Until we end violence, we must support women and girl survivors and protect them: Acting Australian High Commissioner, Brek Batley
Ministry of Human Rights, UN Women hold National Consultation on Essential Services Package for women and girls subject to violence in Pakistan
Date: Thursday, December 19, 2019
Islamabad, Pakistan — UN Women collaborated with the Ministry of Human Rights today to hold a national level consultation on the Essential Services Package (ESP) in order to ensure that quality services are provided to women and girls subject to violence in Pakistan.
ESP is a global Joint Programme of the United Nations on essential services for women and girls subject to violence. The aim of this programme is to provide greater access to a coordinated set of essential and quality multi-sectoral services for all women and girls who have experienced gender-based violence. The programme identifies essential services to be provided by the health, social services, police and justice sector stakeholders as well as provide a set of guidelines to improve coordination of essential services.
ESP is being piloted in Pakistan by UN Women since 2017 with UN Women as the coordinating agency in the country. Other pilot countries include: Cambodia, Solomon Islands, Kiribati, Vietnam, Tunisia, Mozambique, Egypt, Guatemala and Peru. The Joint Programme is supporting these countries to develop and adapt quality standards and guidelines for the provision of essential services, as well as providing capacity building for service providers.

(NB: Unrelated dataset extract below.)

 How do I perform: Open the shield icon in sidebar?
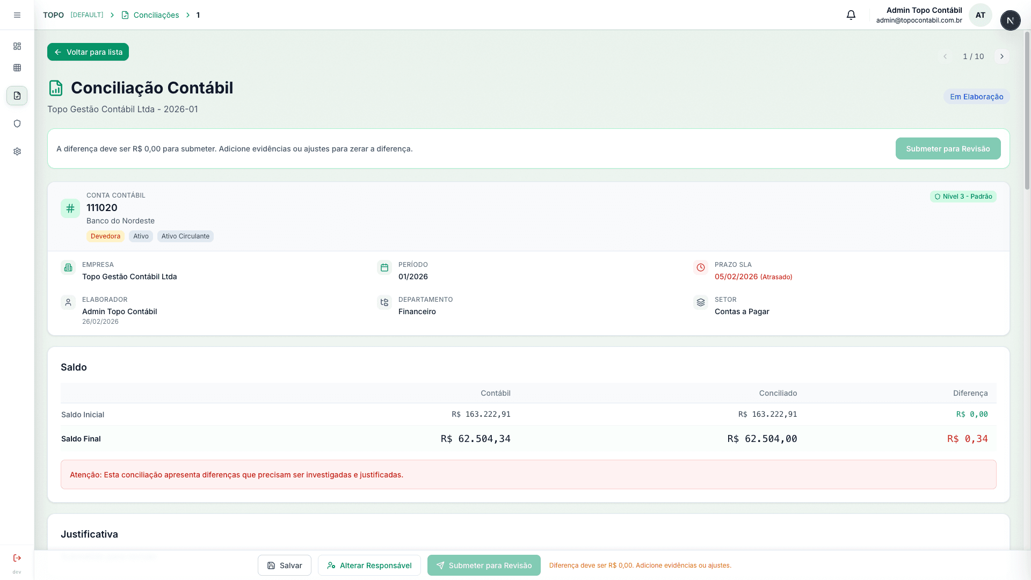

Acting Australian High Commissioner, Brek Batley; Director General Federal Ministry of Human Rights, Muhammad Hassan Mangi, and Deputy Country Representative UN Women Pakistan, Aisha Mukhtar addressed the event. EVAW Advisor UN Women Pakistan, Younas Khalid gave an overview of ESP Joint Programme and UN Women’s work with government partners to respond to violence against women. Manager EVAW, Governance and HR UN Women Pakistan, Saman Ahsan gave a presentation on implementation guide of the ESP modules. Senior government officials from several national and provincial departments, donor agencies, law enforcement officials, professionals from the legal fraternity, and service providers who are working at the grassroots level attended the consultation and participated actively in the discussions.
A panel discussion on localizing ESP to respond to the needs of gender-based violence survivors engaged experts from social services, health, justice and police sectors from all four provinces to deliberate on adapting and adopting integrated approaches and aligning existing mechanisms with the global package of essential services. Subsequently, participants were engaged in a group activity to brainstorm regarding the situation and identify gaps in the existing procedures and processes to come up with recommendations for addressing them in line with ESP guidelines. The recommendations from the four groups spelt out an action plan and way forward to improve the services and mechanisms.
His Excellency Brek Batley, in his remarks, said, “Violence against women is a major impediment in the world towards achieving gender equality. Pakistan, Australia and many other countries of the world are faced with the issue of violence against women. Women and girls have the right to live free from all forms of violence. Until we achieve this right, we need to support women and girl survivors and provide them with protection and services. Australia is proud to be one of the founding donors of the Joint UN Essential Services Package programme in Pakistan. This commitment will help improve the quality of services provided to survivors of violence.”
Mr. Hassan Mangi spoke on the importance of localizing the guidelines of essential services package at district level with a comprehensive integrated approach in order to make sure no women and girl subject to violence is left behind. “It is the Federal Government’s role to take forward legislation in line with our international commitments. We always strive to ensure that we engage provincial governments and all stakeholders for consultations so that the process is inclusive and local issues and challenges are considered,” he said. “Together we need to strengthen coordination and support mechanisms so that we end exploitation and violence against women and girls.”
Deputy Country Representative UN Women Pakistan, Aisha Mukhtar, in the vote of thanks, expressed gratitude to the Ministry of Human Rights for being a strong ally in this work and the Government of Australia for supporting ESP globally. She said that one of the priorities of UN Women in Pakistan remains providing comprehensive and collaborative technical guidance on quality essential services through the development of internationally agreed guidelines and tools for enhancing the capacity of service providers.
“We hope and are confident that Pakistan will demonstrate a coherent and well-coordinated response to issues of violence against women and that today’s national consultation will bring Pakistan one step closer in fulfilling its national and international commitments to ending violence against women and girls,” Aisha concluded.